So I got the Alice Copper album when I was 12 in 6th grade & got in so much trouble then when my MOM found the panties from the inside cover she thought they were real!!! lucky for me I had told my brother about them & they were made of a paper towel paper HOWEVER she did NOT find it funny !!! :) I still do!!!
Red Rose Speedway with book and Braile on back saying ‘We Love You Stevie’ for Stevie Wonder.
For sure, Led Zeppelin's "Physical Graffiti" and "III" are at the top! I marveled over those endlessly as I listened to the albums! I've never seen Alice Cooper's school desk one -- that looks really cool too!
Some of the Zep covers were the best....Love them all. I have to add....I love some of the STYX covers and RUSH moving pictures ....they were absolutely the best when you actually looked at them to see the hidden stuff.
.
All the best Frank
Be safe
Rod
The Who Live At Leeds. Came to look like a press kit with a bunch of photos, clippings and a copy of the Woodstock contract. I managed to find a complete copy a few years back at a good price. Most are missing something. I have the two Stones albums and modern represses of the Zep albums.
I was blown away by the discovery that Leeds had a gatefold, a poster, lyrics, photos, memo and document mock-ups, I believed for the longest time all it was was just the MCA 2nd pressing bare bones LP until the 80's when I got the import and that had all the stuff plus the concept label.
The gatefold for Tommy folds out to be a pinball machine.
Someone took the reproduction Woodstock contract onto the tv show Pawn Stars and they actually bought it thinking it was the real thing. I believe they paid a few hundred dollars for it. The store owner Rick found out about it and was not very happy with the sales guy that bought it. It was on one of the episodes.

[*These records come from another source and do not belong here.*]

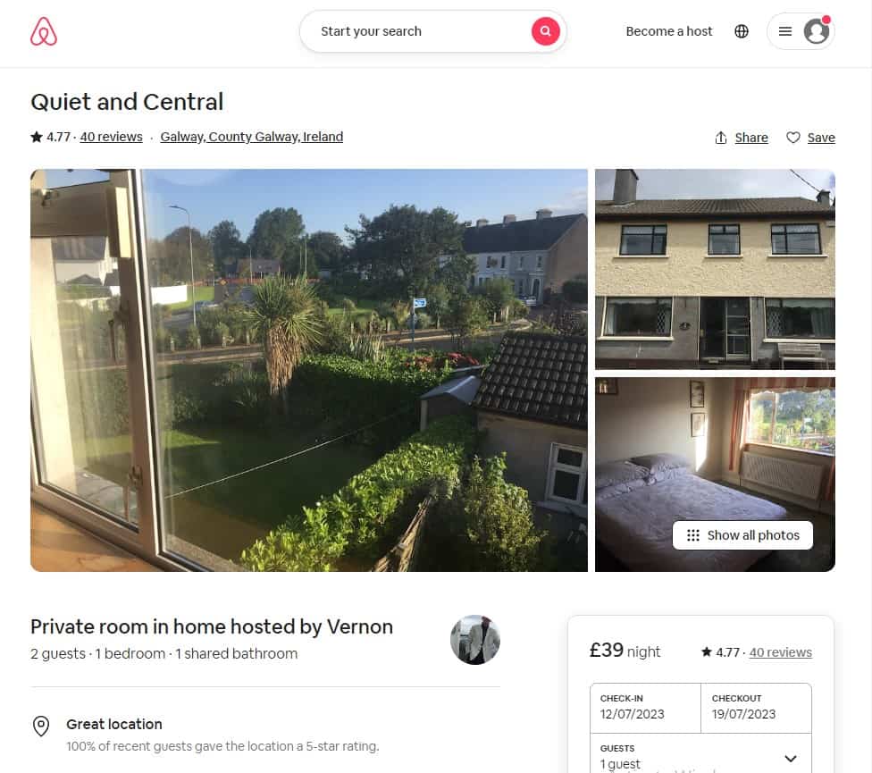Viewport: 872px width, 773px height.
Task: Click the heart save icon
Action: click(793, 138)
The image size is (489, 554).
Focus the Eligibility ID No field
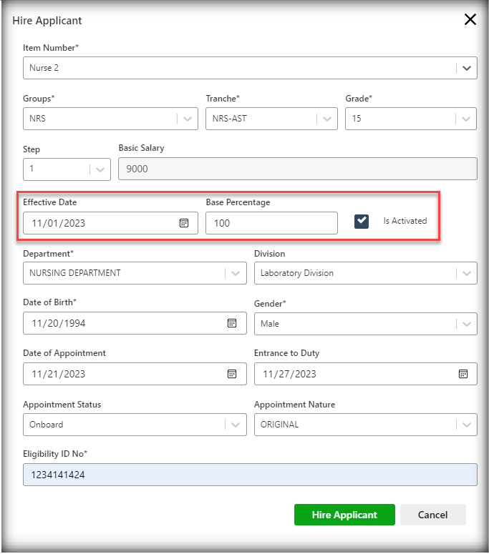click(x=250, y=475)
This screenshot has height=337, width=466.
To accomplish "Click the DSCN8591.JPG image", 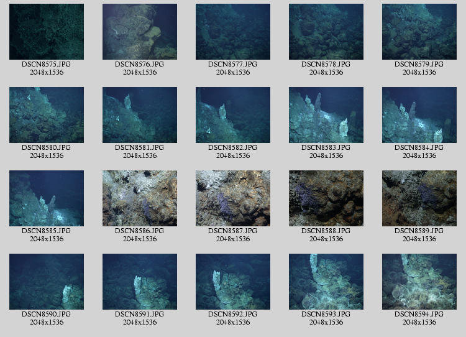I will pyautogui.click(x=140, y=282).
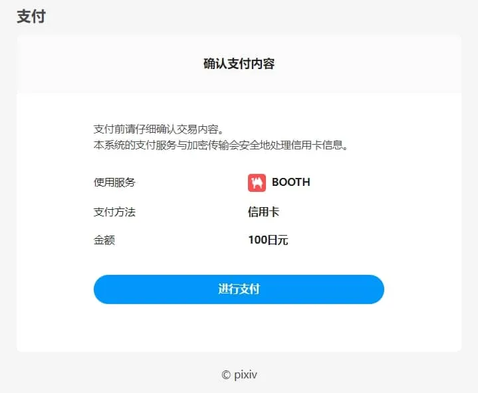Click empty white card area below pay button
478x393 pixels.
[x=239, y=328]
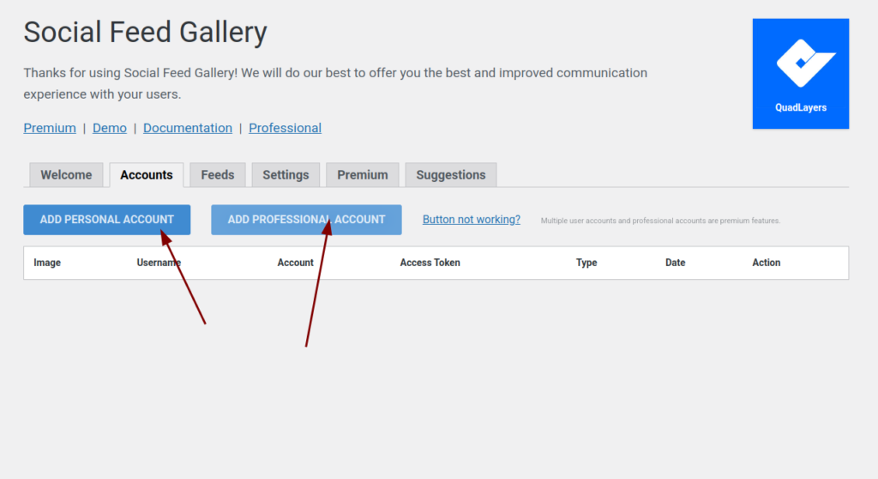
Task: View the Suggestions tab
Action: click(451, 175)
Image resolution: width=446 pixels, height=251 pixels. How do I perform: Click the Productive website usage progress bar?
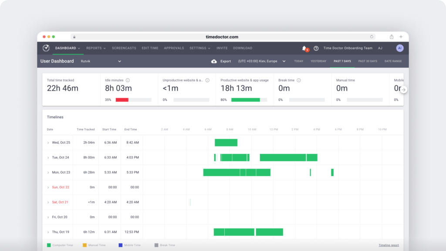point(247,99)

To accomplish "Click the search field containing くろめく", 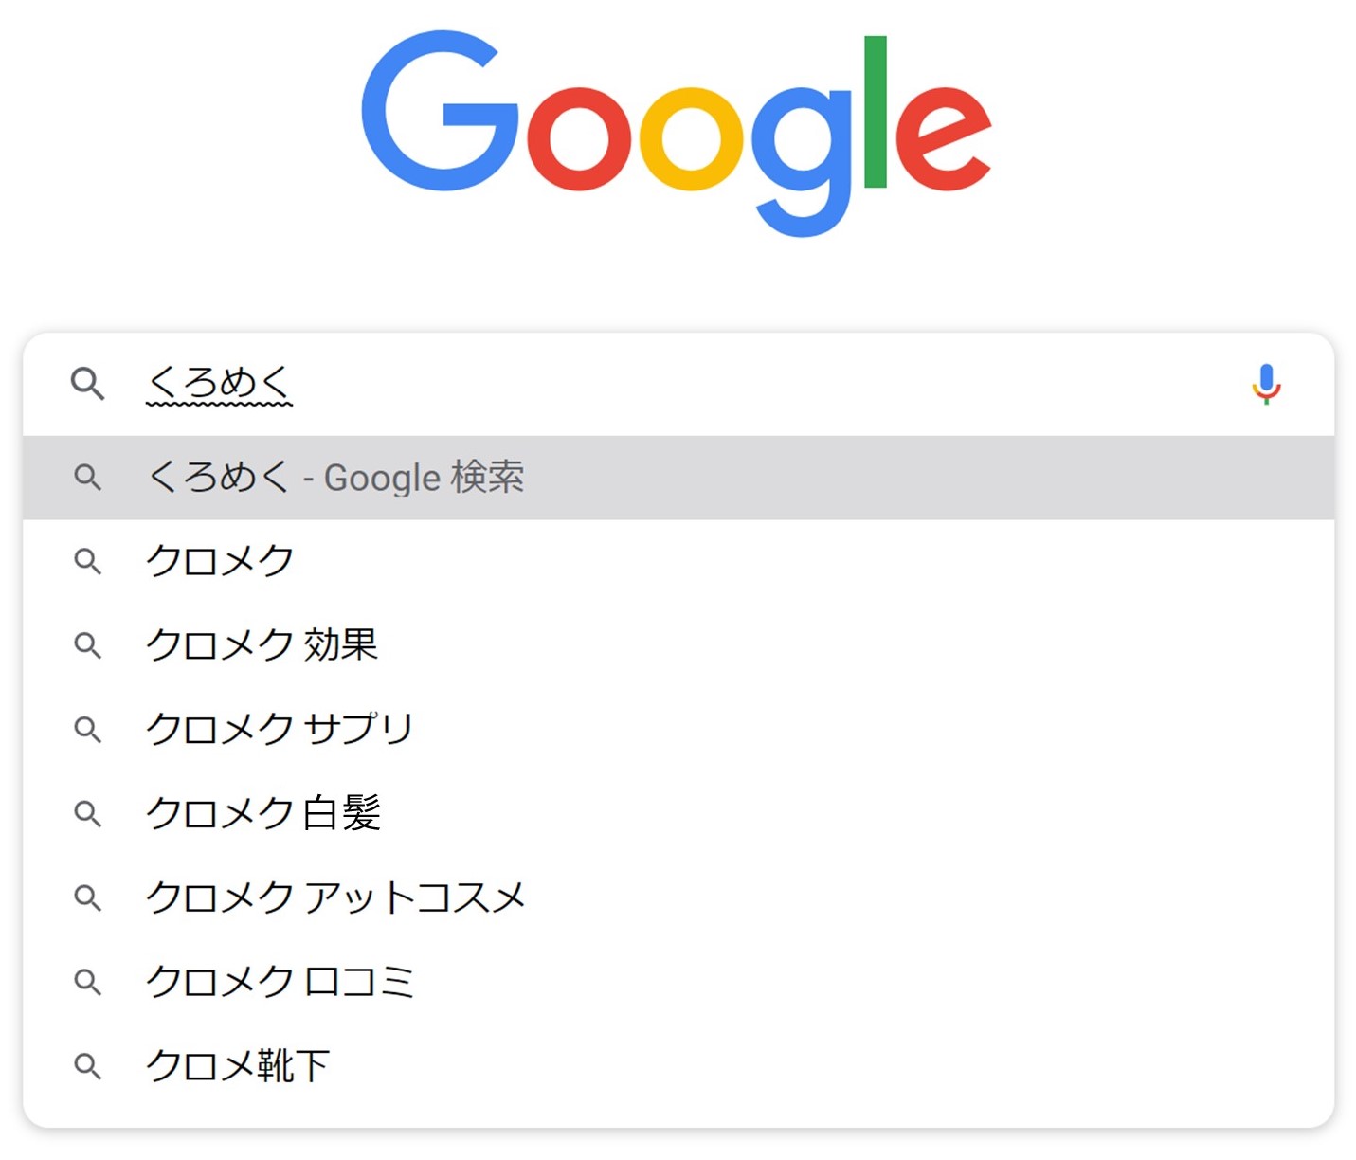I will click(678, 384).
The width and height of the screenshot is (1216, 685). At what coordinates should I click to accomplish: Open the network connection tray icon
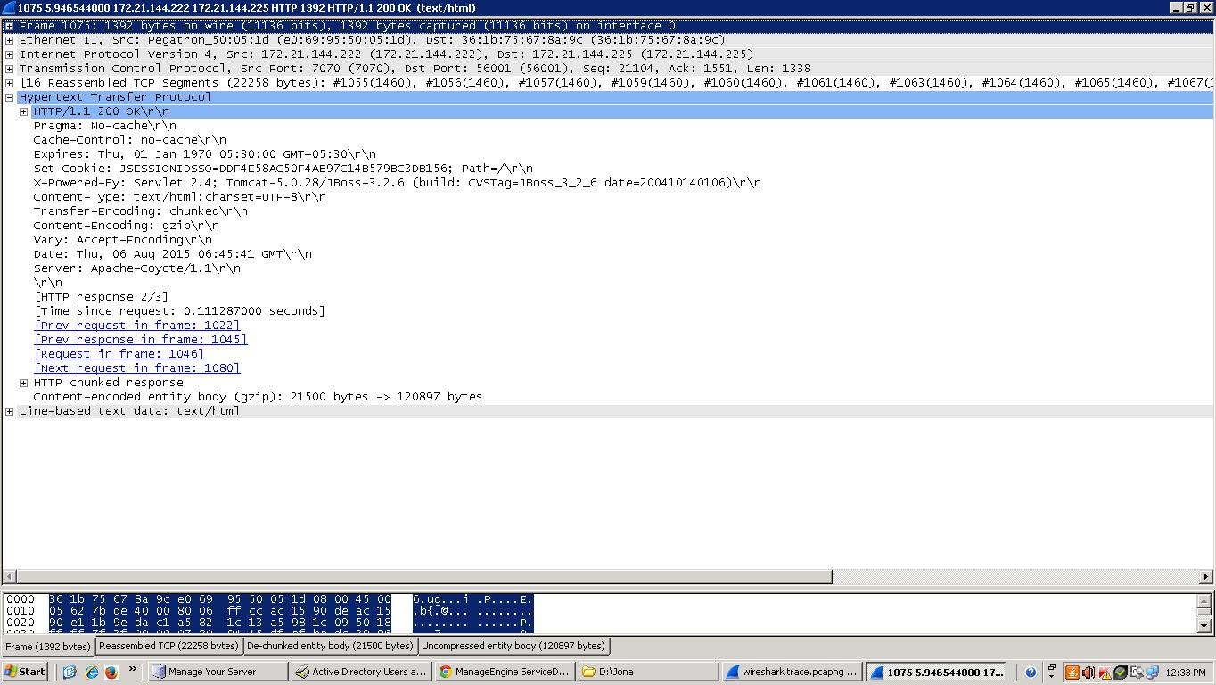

The 1st album I ever bought with my own money was "Billion Dollar Babies" I still love it to this day, and I wish I had saved the inserts. I got "Muscle of Love" for Christmas the following year (I could not believe Santa had sunk to that level), but I didn't preserve that packaging either - guess I was a fun-loving kid!
Hard to keep that stuff intact for sure.
XTC’s GO 2 is well worth looking at. Just check out the front cover and know the theme is carried through the whole package.
Sweet - Give Us A Wink.😉 (By the way, and as stated on the back, Winking Will Make You Go Blind )Their 1976 album containing "Action". Similar to the Zeppelin III or Stones - Some Girls, the original, like I have has a pair of eyes on the outer and combined with the topload inner, when pulled up makes the right eye wink. Great vid Frank. Cheers man! 🤘🎶🤘
Such a fun video, Frank. Brain Salad Surgery by ELP is one you missed, but like you said... so many good ones from that era! Your channel is amazing, and keep up the good work.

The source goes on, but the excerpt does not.